North America and Pelican Nebulae

North America Nebula

The North America Nebula looks like a map of North America. The nebula on the right resembles a pelican. Together, the North America and Pelican Nebulae are known as NGC 7000. This image was taken August 21, 2014. It represents a total exposure of 2 hrs 20 min, the result of 28 5-minute exposures.

 

M13, Great Nebula in Hercules

Great Nebula in Hercules

 

The Great Nebula in Hercules, M13 contains about 300,000 stars. It is a globular cluster that resides within our own Milky Way Galaxy. M13 is roughly 25,000 light years from Earth. (The Milky Way is somewhat greater than 100,000 light years in diameter.)

This image represents a total exposure time of 4 hours 26 minutes.
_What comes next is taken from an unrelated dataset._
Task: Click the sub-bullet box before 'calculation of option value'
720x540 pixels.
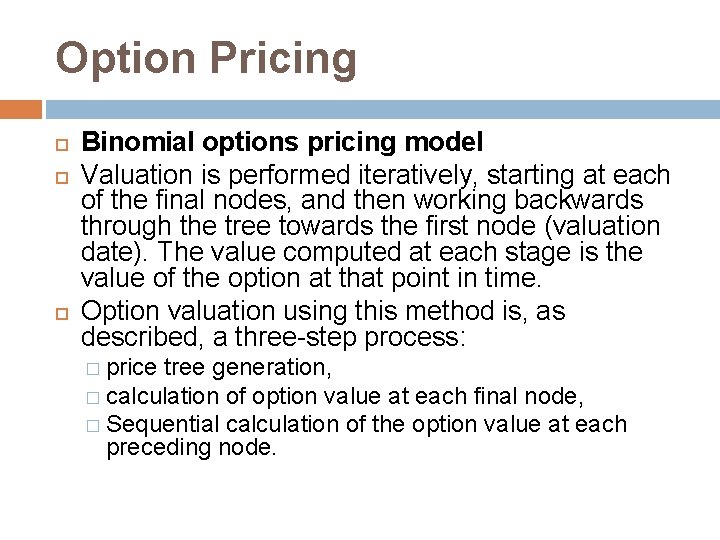Action: (x=94, y=397)
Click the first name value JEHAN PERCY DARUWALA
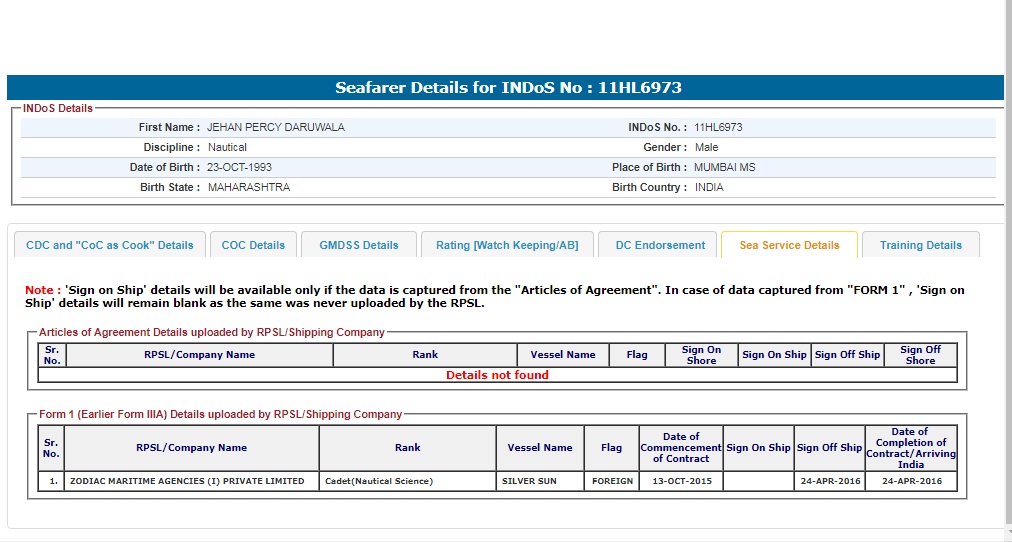 (x=276, y=128)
Each individual exposure was 5 minutes long, using a Canon 6D DSLR camera on my  Takahashi Mewlon-250 telescope at f/19.2. The telescope was autoguided. Images were calibrated, aligned and stacked using Deep Sky Stacker 3.3.2. The resulting stacked image was edited using Adobe Photoshop CC.

M42, Orion Nebula

M42 Orion NebulaNext time you see the constellation of Orion, find the three stars forming the sword just beneath Orion’s belt. If you look carefully at the middle star in the sword, you may notice that it looks a little fuzzy. It looks smeared out because it is a nebula containing many stars that glow amidst vast regions of gas and dust. The bluish color comes from reflected light emitted from hot young stars that have recently formed in this “stellar nursery.” The reddish color is due to the red light that is emitted when ionized hydrogen nuclei (protons) recombine with electrons and form neutral hydrogen atoms.

The large red and blue smear curving down toward the right is M42; the small pink arc connected to its upper left is M43. The bluish nebulae surrounding the bluish stars above a dark void is sometimes called the “Running Man.” Can you see his head, arms and legs?

I captured this photo on the evening of November 21 by combining 22 3-minute exposures with a Canon 6D camera, a Takahashi FSQ-106 telescope at f/5, autoguided.